When the kernel creates processes and threads, it allocates Processing Control blocks (PCBS), which are used to save the running state of processes and threads. That is, processes and threads occupy memory space in the kernel. In addition, additional CPU resources are consumed during PCB allocation.
In particular, when a parent creates a child process, the child process inherits the memory state of the parent process. When a child process modifies data in a chunk of memory, it triggers copy-on-write, and the system allocates new memory space for the child process, which means additional CPU overhead for the child process at run time. In addition, each thread has its own stack space. For example, the default stack size under Linux is 8MB, which means that even if the thread does nothing, it will waste 8MB of memory.
Also, as mentioned earlier, state switching occurs when creating processes and threads, mainly because tasks in the kernel are run as kernel threads. Moreover, kernel threads can be created dynamically and can exceed the number of CPU threads. However, a CPU thread can only run one kernel thread at a time, which involves context switching between kernel threads.
Context switches are CPU intensive. First, the CPU takes more time to save or load data during context switches, resulting in lower effective CPU usage. Second, after the context switch, new data needs to be loaded, which may lead to data invalidity in THE L1 and L2 caches of the CPU and performance degradation.
In high concurrency scenarios, each creation or destruction of a thread brings a large amount of CPU and memory overhead. To solve these problems, coroutines were born.
In Go, a coroutine starts with 2KB of memory, much smaller than threads and processes. Coroutines are created and destroyed in user mode, and there is no switch between user mode and kernel mode. In addition, coroutines are called entirely by the application in user mode, with no kernel-mode context switch involved. Coroutine switching is fast because there is no thread state to deal with and little context to save.
Since coroutine creation, switching, and destruction performance is already very high, why do coroutine pool?
As mentioned earlier, each coroutine has an initial memory size of 2K. If a coroutine is created for each request, when the seckill service reaches 100,000 concurrent single-server requests, it will lead to nearly 200MB of memory allocation and usage, which may lead to memory collection problems by GC.
In addition, although coroutine creation is fast, it still takes time, such as memory allocation, initialization of the state of the coroutine, and so on.

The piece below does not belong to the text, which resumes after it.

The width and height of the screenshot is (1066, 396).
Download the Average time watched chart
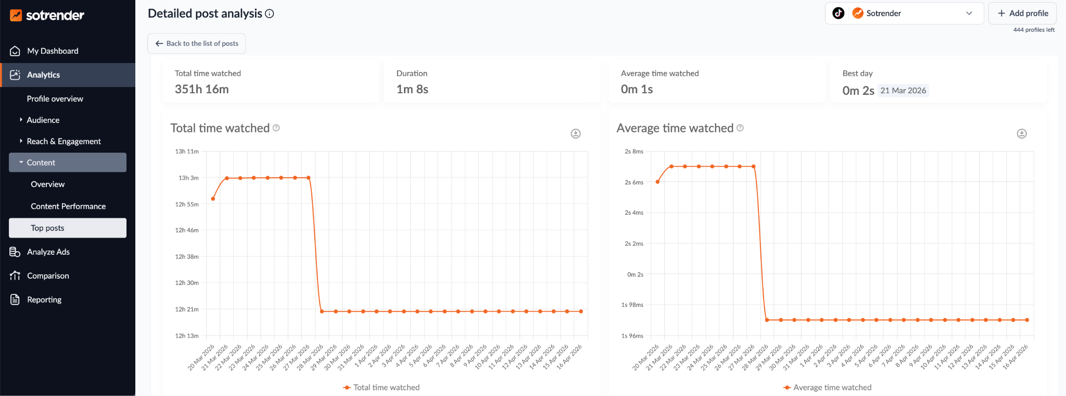(x=1022, y=134)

In a high-concurrency scenario such as seckill, adding even 1 millisecond latency per request can impose significant CPU overhead on the service.

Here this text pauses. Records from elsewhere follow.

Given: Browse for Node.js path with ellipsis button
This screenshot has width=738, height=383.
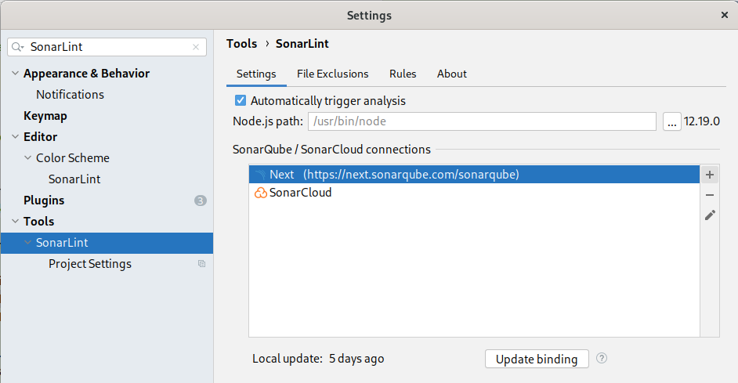Looking at the screenshot, I should [671, 121].

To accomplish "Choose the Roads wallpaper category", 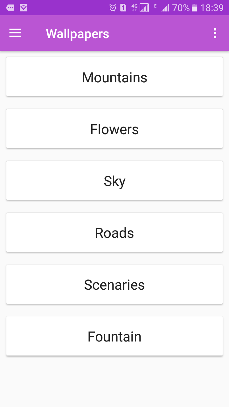I will (115, 232).
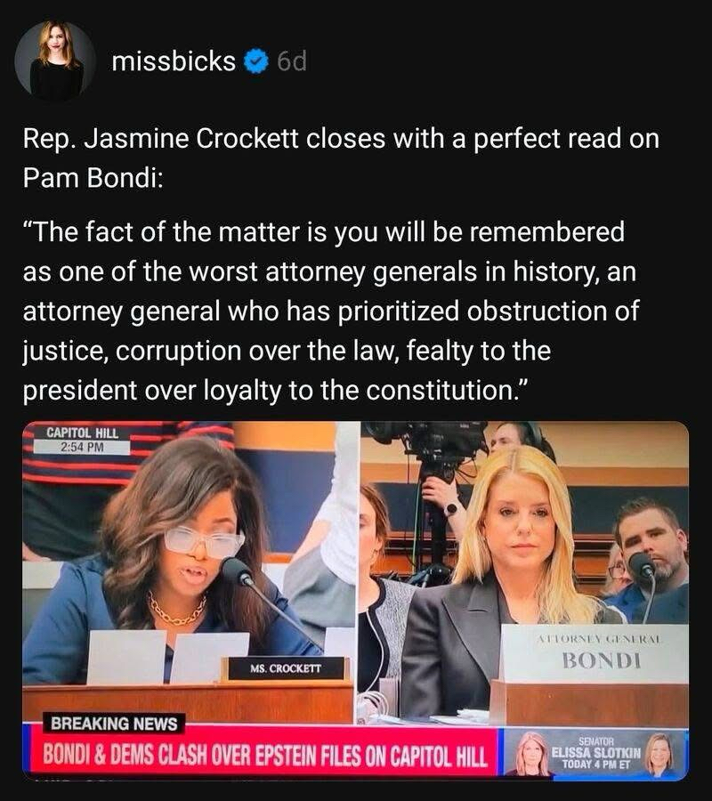Click the Capitol Hill 2:54 PM time label
This screenshot has height=801, width=712.
coord(83,440)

So how do we design the coroutine pool?
In Go language, there are two ways to implement coroutine pool: preemption and scheduling.
In a preemptive coroutine pool, all tasks are stored in a shared channel, and the tasks in the channel are consumed by multiple coroutines at the same time. The advantage of this is that the logic of sending tasks can be implemented very simply. You can just take the task and put it directly into the shared channel. The disadvantage is that multiple coroutines consuming a channel can involve lock contention, and a single channel can also cause capacity problems when coroutines perform time-consuming tasks.
In a scheduling coroutine pool, each coroutine has its own channel, and each coroutine consumes only its own channel. When the task is delivered, the load balancing algorithm can be used to select the appropriate coroutine to execute the task. Such as choosing the coroutine with the fewest tasks in the queue, or simply polling.